Dataset rows:
####################

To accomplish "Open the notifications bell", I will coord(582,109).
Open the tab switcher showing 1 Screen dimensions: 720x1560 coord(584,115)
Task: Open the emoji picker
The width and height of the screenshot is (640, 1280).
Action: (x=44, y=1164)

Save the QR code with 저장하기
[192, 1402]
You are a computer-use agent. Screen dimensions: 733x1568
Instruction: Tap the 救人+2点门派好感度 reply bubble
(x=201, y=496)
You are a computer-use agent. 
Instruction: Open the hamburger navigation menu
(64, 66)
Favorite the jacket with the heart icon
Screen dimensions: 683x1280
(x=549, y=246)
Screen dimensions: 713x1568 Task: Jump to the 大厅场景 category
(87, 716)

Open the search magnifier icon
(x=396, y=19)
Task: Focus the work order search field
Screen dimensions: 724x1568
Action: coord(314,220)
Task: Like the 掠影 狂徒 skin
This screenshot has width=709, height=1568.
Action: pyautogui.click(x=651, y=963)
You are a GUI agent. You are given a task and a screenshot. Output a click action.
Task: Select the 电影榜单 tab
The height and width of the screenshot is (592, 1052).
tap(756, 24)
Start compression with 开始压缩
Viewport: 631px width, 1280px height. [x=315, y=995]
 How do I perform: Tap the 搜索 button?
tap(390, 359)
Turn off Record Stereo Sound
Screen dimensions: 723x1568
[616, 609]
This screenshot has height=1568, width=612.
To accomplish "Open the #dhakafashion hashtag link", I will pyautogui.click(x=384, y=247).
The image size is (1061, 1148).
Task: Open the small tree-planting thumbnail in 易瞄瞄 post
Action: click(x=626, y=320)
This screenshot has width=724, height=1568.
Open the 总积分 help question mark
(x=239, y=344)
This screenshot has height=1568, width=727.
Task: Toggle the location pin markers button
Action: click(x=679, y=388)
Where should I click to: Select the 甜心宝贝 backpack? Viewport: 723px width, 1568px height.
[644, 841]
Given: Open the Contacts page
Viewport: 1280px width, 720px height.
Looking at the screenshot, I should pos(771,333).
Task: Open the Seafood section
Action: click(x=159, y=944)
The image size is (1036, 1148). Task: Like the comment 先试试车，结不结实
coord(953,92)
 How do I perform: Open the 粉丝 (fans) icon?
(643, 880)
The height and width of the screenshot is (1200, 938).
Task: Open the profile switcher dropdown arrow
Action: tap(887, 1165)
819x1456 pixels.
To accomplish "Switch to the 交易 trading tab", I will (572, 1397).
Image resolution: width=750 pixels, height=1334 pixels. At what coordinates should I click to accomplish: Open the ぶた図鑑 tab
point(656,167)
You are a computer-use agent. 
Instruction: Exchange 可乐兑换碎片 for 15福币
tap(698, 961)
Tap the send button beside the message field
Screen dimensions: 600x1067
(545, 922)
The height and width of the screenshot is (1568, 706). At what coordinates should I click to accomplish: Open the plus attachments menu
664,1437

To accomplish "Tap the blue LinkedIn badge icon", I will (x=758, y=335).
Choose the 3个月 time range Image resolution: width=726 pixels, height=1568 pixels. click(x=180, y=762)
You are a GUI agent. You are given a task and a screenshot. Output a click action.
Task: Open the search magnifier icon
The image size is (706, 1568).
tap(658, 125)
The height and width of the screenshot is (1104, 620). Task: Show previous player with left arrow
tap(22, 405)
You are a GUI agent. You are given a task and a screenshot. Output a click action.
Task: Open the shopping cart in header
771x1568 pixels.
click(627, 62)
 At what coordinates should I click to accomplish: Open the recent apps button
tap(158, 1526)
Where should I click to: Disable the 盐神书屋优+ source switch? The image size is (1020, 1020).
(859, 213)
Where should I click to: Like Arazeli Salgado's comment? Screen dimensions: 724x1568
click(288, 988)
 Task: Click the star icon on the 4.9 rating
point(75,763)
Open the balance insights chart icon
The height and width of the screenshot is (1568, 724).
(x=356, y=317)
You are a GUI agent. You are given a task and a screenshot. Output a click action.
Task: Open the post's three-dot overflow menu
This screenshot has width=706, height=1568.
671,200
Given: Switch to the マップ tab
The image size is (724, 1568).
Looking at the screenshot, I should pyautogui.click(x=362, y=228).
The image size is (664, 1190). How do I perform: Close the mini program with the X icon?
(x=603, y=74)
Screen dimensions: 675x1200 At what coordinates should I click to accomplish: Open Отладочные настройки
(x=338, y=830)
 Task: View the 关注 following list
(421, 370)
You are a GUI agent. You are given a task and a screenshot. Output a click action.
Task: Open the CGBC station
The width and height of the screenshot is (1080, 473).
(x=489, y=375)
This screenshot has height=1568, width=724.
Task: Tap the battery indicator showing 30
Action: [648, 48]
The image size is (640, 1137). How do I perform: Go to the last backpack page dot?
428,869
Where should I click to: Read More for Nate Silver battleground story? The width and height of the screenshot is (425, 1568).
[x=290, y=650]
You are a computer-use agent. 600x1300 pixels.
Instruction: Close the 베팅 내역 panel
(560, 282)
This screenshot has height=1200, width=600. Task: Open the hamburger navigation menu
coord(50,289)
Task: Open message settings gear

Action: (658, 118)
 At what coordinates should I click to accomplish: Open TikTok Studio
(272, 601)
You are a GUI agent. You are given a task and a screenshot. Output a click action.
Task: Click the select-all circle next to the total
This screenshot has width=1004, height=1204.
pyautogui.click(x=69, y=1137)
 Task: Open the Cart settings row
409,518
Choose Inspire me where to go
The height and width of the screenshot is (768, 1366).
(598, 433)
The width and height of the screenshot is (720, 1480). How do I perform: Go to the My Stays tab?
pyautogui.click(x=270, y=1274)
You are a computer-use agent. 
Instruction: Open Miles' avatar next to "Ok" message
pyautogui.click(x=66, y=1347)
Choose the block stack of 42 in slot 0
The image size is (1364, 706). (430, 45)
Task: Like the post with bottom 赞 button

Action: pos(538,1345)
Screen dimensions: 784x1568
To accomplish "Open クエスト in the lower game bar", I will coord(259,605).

####################

Exercise objective: Output the rows between the line containing "Open the tab" and the line containing "will (572, 1397).", inclusive, reproducing each line exactly.

Written response:
Open the tab switcher showing 1 Screen dimensions: 720x1560 coord(584,115)
Task: Open the emoji picker
The width and height of the screenshot is (640, 1280).
Action: (x=44, y=1164)

Save the QR code with 저장하기
[192, 1402]
You are a computer-use agent. Screen dimensions: 733x1568
Instruction: Tap the 救人+2点门派好感度 reply bubble
(x=201, y=496)
You are a computer-use agent. 
Instruction: Open the hamburger navigation menu
(64, 66)
Favorite the jacket with the heart icon
Screen dimensions: 683x1280
(x=549, y=246)
Screen dimensions: 713x1568 Task: Jump to the 大厅场景 category
(87, 716)

Open the search magnifier icon
(x=396, y=19)
Task: Focus the work order search field
Screen dimensions: 724x1568
Action: coord(314,220)
Task: Like the 掠影 狂徒 skin
This screenshot has width=709, height=1568.
Action: pyautogui.click(x=651, y=963)
You are a GUI agent. You are given a task and a screenshot. Output a click action.
Task: Select the 电影榜单 tab
The height and width of the screenshot is (592, 1052).
tap(756, 24)
Start compression with 开始压缩
Viewport: 631px width, 1280px height. [x=315, y=995]
 How do I perform: Tap the 搜索 button?
tap(390, 359)
Turn off Record Stereo Sound
Screen dimensions: 723x1568
[616, 609]
This screenshot has height=1568, width=612.
To accomplish "Open the #dhakafashion hashtag link", I will pyautogui.click(x=384, y=247).
The image size is (1061, 1148).
Task: Open the small tree-planting thumbnail in 易瞄瞄 post
Action: click(x=626, y=320)
This screenshot has width=724, height=1568.
Open the 总积分 help question mark
(x=239, y=344)
This screenshot has height=1568, width=727.
Task: Toggle the location pin markers button
Action: click(x=679, y=388)
Where should I click to: Select the 甜心宝贝 backpack? Viewport: 723px width, 1568px height.
[644, 841]
Given: Open the Contacts page
Viewport: 1280px width, 720px height.
Looking at the screenshot, I should pos(771,333).
Task: Open the Seafood section
Action: click(x=159, y=944)
The image size is (1036, 1148). Task: Like the comment 先试试车，结不结实
coord(953,92)
 How do I perform: Open the 粉丝 (fans) icon?
(643, 880)
The height and width of the screenshot is (1200, 938).
Task: Open the profile switcher dropdown arrow
Action: tap(887, 1165)
819x1456 pixels.
To accomplish "Switch to the 交易 trading tab", I will (572, 1397).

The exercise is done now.